Чтобы это провернуть, они с Густаво раздобыли ключи от учительской и тайком сделали слепок в пластилиновой форме. После этого было уже проще выкрасть бланки дипломов с печатями школы и сделать копии этих печатей. Напоследок друзья научились подделывать почерк учителей: нужно было выставлять итоговые оценки и ставить подписи. Таким образом десятки молодых людей окончили лицей департамента Антьокия, ни дня в нем не проучившись.
Ключам от учительской нашлось и еще одно применение: какое-то время отец с Густаво продавали соученикам ответы на тесты по сложным предметам вроде математики и химии. Но когда слишком многие ученики стали постоянно получать высокие оценки, школьная администрация что-то заподозрила и поменяла тесты.
ТЕМ НЕ МЕНЕЕ, В КОШЕЛЬКЕ ПАБЛО ЭСКОБАРА ПРИБАВИЛОСЬ ДЕНЕГ, И ЭТО ПОБУДИЛО ЕГО ПРОДОЛЖАТЬ «МАЛЕНЬКИЕ ПРЕСТУПЛЕНИЯ».
Примерно в то же время отец и Густаво начали воровать апельсины из сада усадьбы в нескольких кварталах от района Ла-Пас, известной в округе как «поместье черных», и продавали их на рынке. Иногда они заходили в магазинчик в верхней части района и как бы нечаянно спотыкались о прилавок с апельсинами. Фрукты падали, катились вниз по склону, а там уже мальчишки их подбирали и продавали ночью владельцу того самого магазина.
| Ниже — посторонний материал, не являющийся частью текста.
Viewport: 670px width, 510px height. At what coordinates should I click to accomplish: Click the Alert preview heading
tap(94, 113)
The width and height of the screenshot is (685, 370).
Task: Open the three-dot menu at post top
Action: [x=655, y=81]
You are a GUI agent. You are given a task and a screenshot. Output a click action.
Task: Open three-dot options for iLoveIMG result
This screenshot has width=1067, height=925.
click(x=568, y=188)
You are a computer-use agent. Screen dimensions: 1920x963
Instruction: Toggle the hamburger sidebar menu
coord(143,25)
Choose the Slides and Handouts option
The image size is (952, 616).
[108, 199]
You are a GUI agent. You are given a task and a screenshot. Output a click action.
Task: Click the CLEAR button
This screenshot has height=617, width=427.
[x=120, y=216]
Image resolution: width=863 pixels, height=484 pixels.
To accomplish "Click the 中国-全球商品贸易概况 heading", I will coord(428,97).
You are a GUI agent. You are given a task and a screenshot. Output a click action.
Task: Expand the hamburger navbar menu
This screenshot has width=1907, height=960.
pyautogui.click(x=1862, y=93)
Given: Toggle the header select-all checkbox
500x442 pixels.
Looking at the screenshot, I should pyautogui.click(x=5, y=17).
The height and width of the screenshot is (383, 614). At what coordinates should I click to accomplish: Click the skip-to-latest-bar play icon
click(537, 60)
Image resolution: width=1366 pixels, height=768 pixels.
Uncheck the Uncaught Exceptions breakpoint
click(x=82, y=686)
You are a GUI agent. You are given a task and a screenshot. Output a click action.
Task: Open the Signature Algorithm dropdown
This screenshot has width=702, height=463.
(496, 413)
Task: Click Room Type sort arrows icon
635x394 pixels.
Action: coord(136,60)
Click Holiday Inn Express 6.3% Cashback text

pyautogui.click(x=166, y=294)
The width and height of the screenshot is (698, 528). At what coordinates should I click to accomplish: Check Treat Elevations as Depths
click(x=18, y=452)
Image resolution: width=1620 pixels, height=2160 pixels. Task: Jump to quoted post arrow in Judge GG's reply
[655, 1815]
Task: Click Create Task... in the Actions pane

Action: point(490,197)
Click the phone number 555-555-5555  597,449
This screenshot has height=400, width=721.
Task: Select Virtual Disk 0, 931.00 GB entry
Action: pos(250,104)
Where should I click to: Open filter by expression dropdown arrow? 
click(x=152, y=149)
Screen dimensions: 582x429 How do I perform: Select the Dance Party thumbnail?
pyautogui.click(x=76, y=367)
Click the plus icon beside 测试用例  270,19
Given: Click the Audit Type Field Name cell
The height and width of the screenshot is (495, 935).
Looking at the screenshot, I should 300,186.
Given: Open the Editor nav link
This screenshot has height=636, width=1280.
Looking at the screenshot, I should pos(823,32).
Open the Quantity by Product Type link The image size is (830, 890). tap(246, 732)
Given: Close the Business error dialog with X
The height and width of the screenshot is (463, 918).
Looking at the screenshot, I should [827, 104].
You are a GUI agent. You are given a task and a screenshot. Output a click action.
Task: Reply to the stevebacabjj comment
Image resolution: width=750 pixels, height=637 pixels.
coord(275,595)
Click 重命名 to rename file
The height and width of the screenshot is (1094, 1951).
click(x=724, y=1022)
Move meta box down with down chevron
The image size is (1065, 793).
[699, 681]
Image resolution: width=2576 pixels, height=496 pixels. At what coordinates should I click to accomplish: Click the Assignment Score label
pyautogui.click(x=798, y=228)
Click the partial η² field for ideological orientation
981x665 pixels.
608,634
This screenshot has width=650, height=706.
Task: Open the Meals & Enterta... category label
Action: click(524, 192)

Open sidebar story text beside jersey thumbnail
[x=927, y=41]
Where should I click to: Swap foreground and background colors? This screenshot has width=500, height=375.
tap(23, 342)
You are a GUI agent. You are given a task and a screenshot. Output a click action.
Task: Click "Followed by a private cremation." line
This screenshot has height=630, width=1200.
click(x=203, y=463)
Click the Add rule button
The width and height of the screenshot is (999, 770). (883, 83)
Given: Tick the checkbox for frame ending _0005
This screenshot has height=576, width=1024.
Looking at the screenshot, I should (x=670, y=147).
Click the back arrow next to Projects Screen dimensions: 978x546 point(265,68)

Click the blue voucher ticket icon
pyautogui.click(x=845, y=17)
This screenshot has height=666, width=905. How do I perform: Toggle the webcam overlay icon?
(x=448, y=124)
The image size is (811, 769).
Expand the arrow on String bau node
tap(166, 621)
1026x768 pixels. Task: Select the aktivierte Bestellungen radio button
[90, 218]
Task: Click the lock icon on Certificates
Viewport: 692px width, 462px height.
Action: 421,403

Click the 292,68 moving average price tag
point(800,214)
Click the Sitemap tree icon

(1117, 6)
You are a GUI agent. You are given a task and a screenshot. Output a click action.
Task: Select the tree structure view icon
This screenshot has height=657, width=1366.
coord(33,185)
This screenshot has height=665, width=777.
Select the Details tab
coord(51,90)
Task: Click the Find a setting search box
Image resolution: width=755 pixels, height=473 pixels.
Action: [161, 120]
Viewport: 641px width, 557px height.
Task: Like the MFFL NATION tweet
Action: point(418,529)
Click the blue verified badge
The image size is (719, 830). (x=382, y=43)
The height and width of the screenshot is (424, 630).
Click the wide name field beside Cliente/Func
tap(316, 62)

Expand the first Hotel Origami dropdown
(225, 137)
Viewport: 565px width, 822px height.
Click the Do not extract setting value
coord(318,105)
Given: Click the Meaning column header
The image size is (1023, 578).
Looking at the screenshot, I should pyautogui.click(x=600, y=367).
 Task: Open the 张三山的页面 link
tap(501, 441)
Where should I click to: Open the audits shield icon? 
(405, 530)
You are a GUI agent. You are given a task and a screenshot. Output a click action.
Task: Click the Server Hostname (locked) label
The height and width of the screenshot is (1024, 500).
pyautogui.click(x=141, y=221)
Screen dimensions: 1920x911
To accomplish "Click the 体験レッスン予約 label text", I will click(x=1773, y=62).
Тогда же начала разрастаться и отцовская коллекция журналов. Он просил соседских детей тайком приносить ему купленные и позабытые родителями выпуски и в итоге получал самые свежие в округе. Он был так хорош в искусстве убеждать, что ухитрялся сдавать журналы соседям в аренду на выходные.
Постепенно компания становилась все смелее. Однажды они даже угнали «Кадиллак» епископа Медельинского, когда тот приехал на церемонию закладки фундамента в их районе: один из парней, студент технического училища, мог завести автомобиль без ключей. Однако, накатавшись по окрестным деревням, они вернулись к самой настоящей полицейской операции – епископ обнаружил пропажу. В итоге, чтобы уйти незамеченными, они бросили «Кадиллак» где-то на дороге в Энвигадо, между районами Эль-Дорадо и Ла-Пас.
На деньги, накопленные в этот период, Пабло купил серый мотороллер Vespa, который сделал его любимцем большинства девушек района. Они вдруг увидели в нем романтичного, общительного и внимательного кавалера, пусть даже и не слишком хорошо одетого (отцу было все равно, сочеталась ли одежда между собой, не говоря уже о привычке носить рубашки навыпуск и закатывать рукава). Иногда он появлялся на улицах в белом шерстяном пончо, похожем на то, в котором годы спустя прибыл в тюрьму Ла-Катедраль.
И мотороллеру, и девушкам отец уделял много времени и внимания, но денег ему по-прежнему не хватало, так что у него было всего четыре рубашки, две пары джинсов и пара мокасин. В этот период Пабло усвоил четыре привычки, которые сохранил до конца жизни.
Во-первых, он всегда оставлял рубашку расстегнутой до середины груди. Не выше, не ниже. Забавно, что за прошедшие годы я видел десятки фотографий отца, и на всех без исключения его рубашка расстегнута именно так.
Во-вторых, он всегда стригся сам. Отец не любил парикмахеров и поэтому просто подравнивал себе волосы ножницами на глазок. Отступил от этого правила он лишь пару раз, позволив моей матери подстричь себя, но даже она не смогла уговорить отца сходить к мастеру.
В-третьих, он признавал только один тип расчесок – небольшой черепаховый гребешок, который всегда держал в нагрудном кармане рубашки. Пожалуй, потребность укладывать волосы не меньше десятка раз за день была одним из немногих проявлений его тщеславия, и я не преувеличиваю. Много лет спустя, в пору богатства и избытка, отец даже приказал, чтоб ему привезли пятьсот черепаховых гребешков из США.
А в‐четвертых, он всегда подолгу мылся. Невообразимо долго. Отец учился во вторую смену, поэтому привык допоздна засиживаться с друзьями и просыпаться где-то к десяти утра. В душе после этого он проводил чуть ли не по три часа. Его распорядок дня не изменился даже в самый сложный период, когда мы постоянно скрывались и прятались.